#### GIVEN DATA

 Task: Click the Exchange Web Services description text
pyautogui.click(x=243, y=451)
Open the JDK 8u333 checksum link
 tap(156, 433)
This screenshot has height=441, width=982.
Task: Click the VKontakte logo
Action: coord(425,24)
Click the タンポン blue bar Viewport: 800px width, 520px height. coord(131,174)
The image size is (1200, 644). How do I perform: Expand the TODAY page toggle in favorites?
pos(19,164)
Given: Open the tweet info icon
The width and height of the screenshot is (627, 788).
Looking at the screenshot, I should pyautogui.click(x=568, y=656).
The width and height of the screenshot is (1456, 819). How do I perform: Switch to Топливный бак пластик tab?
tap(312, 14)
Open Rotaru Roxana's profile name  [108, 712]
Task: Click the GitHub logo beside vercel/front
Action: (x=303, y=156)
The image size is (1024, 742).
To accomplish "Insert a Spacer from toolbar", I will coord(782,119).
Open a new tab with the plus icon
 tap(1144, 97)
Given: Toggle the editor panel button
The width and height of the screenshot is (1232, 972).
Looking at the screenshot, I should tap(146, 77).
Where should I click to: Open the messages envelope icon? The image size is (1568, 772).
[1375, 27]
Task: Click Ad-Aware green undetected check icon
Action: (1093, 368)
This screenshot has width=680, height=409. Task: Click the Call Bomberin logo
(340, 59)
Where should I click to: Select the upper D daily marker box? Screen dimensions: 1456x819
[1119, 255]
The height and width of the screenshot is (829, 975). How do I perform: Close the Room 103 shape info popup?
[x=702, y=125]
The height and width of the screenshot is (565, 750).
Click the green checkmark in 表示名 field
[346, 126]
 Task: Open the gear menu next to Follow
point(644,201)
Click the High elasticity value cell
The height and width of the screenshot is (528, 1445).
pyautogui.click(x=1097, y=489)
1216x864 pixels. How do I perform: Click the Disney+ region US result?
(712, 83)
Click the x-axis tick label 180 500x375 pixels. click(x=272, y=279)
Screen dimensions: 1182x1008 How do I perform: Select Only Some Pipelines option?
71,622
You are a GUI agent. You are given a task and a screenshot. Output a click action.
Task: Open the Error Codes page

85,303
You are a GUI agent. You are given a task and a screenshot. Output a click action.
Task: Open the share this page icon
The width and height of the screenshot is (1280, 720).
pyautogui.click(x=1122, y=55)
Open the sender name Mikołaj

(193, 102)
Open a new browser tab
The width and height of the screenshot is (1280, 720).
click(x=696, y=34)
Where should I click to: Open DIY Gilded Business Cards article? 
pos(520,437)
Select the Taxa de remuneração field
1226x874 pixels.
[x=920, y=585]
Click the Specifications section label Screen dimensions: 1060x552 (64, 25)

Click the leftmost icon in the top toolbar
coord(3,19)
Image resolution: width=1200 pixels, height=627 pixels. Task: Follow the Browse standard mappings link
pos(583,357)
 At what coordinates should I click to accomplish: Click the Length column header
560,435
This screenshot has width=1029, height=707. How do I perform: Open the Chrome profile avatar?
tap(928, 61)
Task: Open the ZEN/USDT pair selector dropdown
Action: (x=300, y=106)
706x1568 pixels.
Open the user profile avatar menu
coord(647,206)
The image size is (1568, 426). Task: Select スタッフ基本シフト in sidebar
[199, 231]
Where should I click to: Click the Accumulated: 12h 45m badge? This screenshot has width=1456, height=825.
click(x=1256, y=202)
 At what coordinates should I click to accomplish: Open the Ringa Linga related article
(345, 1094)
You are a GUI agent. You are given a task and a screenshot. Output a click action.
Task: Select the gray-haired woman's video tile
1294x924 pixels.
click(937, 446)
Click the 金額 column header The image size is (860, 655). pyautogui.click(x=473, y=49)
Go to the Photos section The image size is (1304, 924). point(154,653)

########

> _GIVEN TASK_: Please copy every line of the records above word for word.

> _OUTPUT FOR THIS EXERCISE_:
 Task: Click the Exchange Web Services description text
pyautogui.click(x=243, y=451)
Open the JDK 8u333 checksum link
 tap(156, 433)
This screenshot has height=441, width=982.
Task: Click the VKontakte logo
Action: coord(425,24)
Click the タンポン blue bar Viewport: 800px width, 520px height. coord(131,174)
The image size is (1200, 644). How do I perform: Expand the TODAY page toggle in favorites?
pos(19,164)
Given: Open the tweet info icon
The width and height of the screenshot is (627, 788).
Looking at the screenshot, I should pyautogui.click(x=568, y=656).
The width and height of the screenshot is (1456, 819). How do I perform: Switch to Топливный бак пластик tab?
tap(312, 14)
Open Rotaru Roxana's profile name  [108, 712]
Task: Click the GitHub logo beside vercel/front
Action: (x=303, y=156)
The image size is (1024, 742).
To accomplish "Insert a Spacer from toolbar", I will coord(782,119).
Open a new tab with the plus icon
 tap(1144, 97)
Given: Toggle the editor panel button
The width and height of the screenshot is (1232, 972).
Looking at the screenshot, I should tap(146, 77).
Where should I click to: Open the messages envelope icon? The image size is (1568, 772).
[1375, 27]
Task: Click Ad-Aware green undetected check icon
Action: (1093, 368)
This screenshot has width=680, height=409. Task: Click the Call Bomberin logo
(340, 59)
Where should I click to: Select the upper D daily marker box? Screen dimensions: 1456x819
[1119, 255]
The height and width of the screenshot is (829, 975). How do I perform: Close the Room 103 shape info popup?
[x=702, y=125]
The height and width of the screenshot is (565, 750).
Click the green checkmark in 表示名 field
[346, 126]
 Task: Open the gear menu next to Follow
point(644,201)
Click the High elasticity value cell
The height and width of the screenshot is (528, 1445).
pyautogui.click(x=1097, y=489)
1216x864 pixels. How do I perform: Click the Disney+ region US result?
(712, 83)
Click the x-axis tick label 180 500x375 pixels. click(x=272, y=279)
Screen dimensions: 1182x1008 How do I perform: Select Only Some Pipelines option?
71,622
You are a GUI agent. You are given a task and a screenshot. Output a click action.
Task: Open the Error Codes page

85,303
You are a GUI agent. You are given a task and a screenshot. Output a click action.
Task: Open the share this page icon
The width and height of the screenshot is (1280, 720).
pyautogui.click(x=1122, y=55)
Open the sender name Mikołaj

(193, 102)
Open a new browser tab
The width and height of the screenshot is (1280, 720).
click(x=696, y=34)
Where should I click to: Open DIY Gilded Business Cards article? 
pos(520,437)
Select the Taxa de remuneração field
1226x874 pixels.
[x=920, y=585]
Click the Specifications section label Screen dimensions: 1060x552 (64, 25)

Click the leftmost icon in the top toolbar
coord(3,19)
Image resolution: width=1200 pixels, height=627 pixels. Task: Follow the Browse standard mappings link
pos(583,357)
 At what coordinates should I click to accomplish: Click the Length column header
560,435
This screenshot has width=1029, height=707. How do I perform: Open the Chrome profile avatar?
tap(928, 61)
Task: Open the ZEN/USDT pair selector dropdown
Action: (x=300, y=106)
706x1568 pixels.
Open the user profile avatar menu
coord(647,206)
The image size is (1568, 426). Task: Select スタッフ基本シフト in sidebar
[199, 231]
Where should I click to: Click the Accumulated: 12h 45m badge? This screenshot has width=1456, height=825.
click(x=1256, y=202)
 At what coordinates should I click to accomplish: Open the Ringa Linga related article
(345, 1094)
You are a GUI agent. You are given a task and a screenshot. Output a click action.
Task: Select the gray-haired woman's video tile
1294x924 pixels.
click(937, 446)
Click the 金額 column header The image size is (860, 655). pyautogui.click(x=473, y=49)
Go to the Photos section The image size is (1304, 924). point(154,653)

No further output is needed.